作者:Matsuda Chu; Honda Michitaka*; Tanaka Chihiro; Kondo Ken; Takahashi Takao; Kosugi Chihiro; Tokunaga Yukihiko; Takemoto Hiroyoshi; Kim Ho Min; Sakamoto Junichi; Oba Koji; Mishima Hideyuki
来源:Cancer Chemotherapy and Pharmacology, 2018, 81(6): 1035-1041.
DOI:10.1007/s00280-018-3568-x

摘要

The aim of this single-arm phase II clinical trial was to evaluate whether the alternate-day administration of S-1 plus irinotecan would reduce the incidence of severe diarrhea in comparison to consecutive-day S-1 administration (standard IRIS regimen) in second-line treatment for patients with metastatic colorectal cancer.
Patients with metastatic colorectal cancer after failure with first-line treatment of oxaliplatin and fluoropyrimidine were enrolled. Irinotecan (150 mg/m(2)) and bevacizumab (5 mg/kg) were given intravenously on day 1. Oral S-1 was administered on alternate days at a dose of 40-60 mg twice a day. Cycles were repeated every 2 weeks. The primary endpoint was the incidence of grade >= 3 diarrhea. Our hypothesis set 21% as a threshold incidence and 10% as an expected incidence from previous studies with one-sided alpha 0.05. The secondary endpoints included the relative dose intensity, progression-free survival, overall survival and other adverse events.
A total of 51 patients were enrolled.

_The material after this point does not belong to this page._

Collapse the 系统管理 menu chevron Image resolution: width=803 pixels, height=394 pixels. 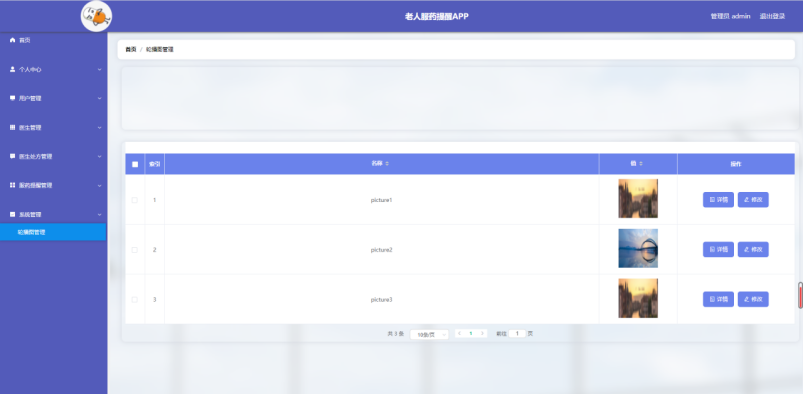point(99,214)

The incidence of grade >= 3 diarrhea was 15.7% (8/51). Other common grade >= 3 adverse events were neutropenia, anemia, thrombocytopenia and fatigue were 13.7% (7/51), 5.9% (3/51), 2.0% (1/51) and 5.9% (3/51), respectively. The relative dose intensities of irinotecan, bevacizumab, and S-1 were 80.0, 86.8, and 77.7%, respectively. The median progression-free survival and overall survival were 8.4 months (5.8-9.8) and 17.1 months (11.8-22.3).
The alternate-day S-1 administration does not have significant effectiveness to reduce diarrhea in patients who received second-line treatment for metastatic colorectal cancer.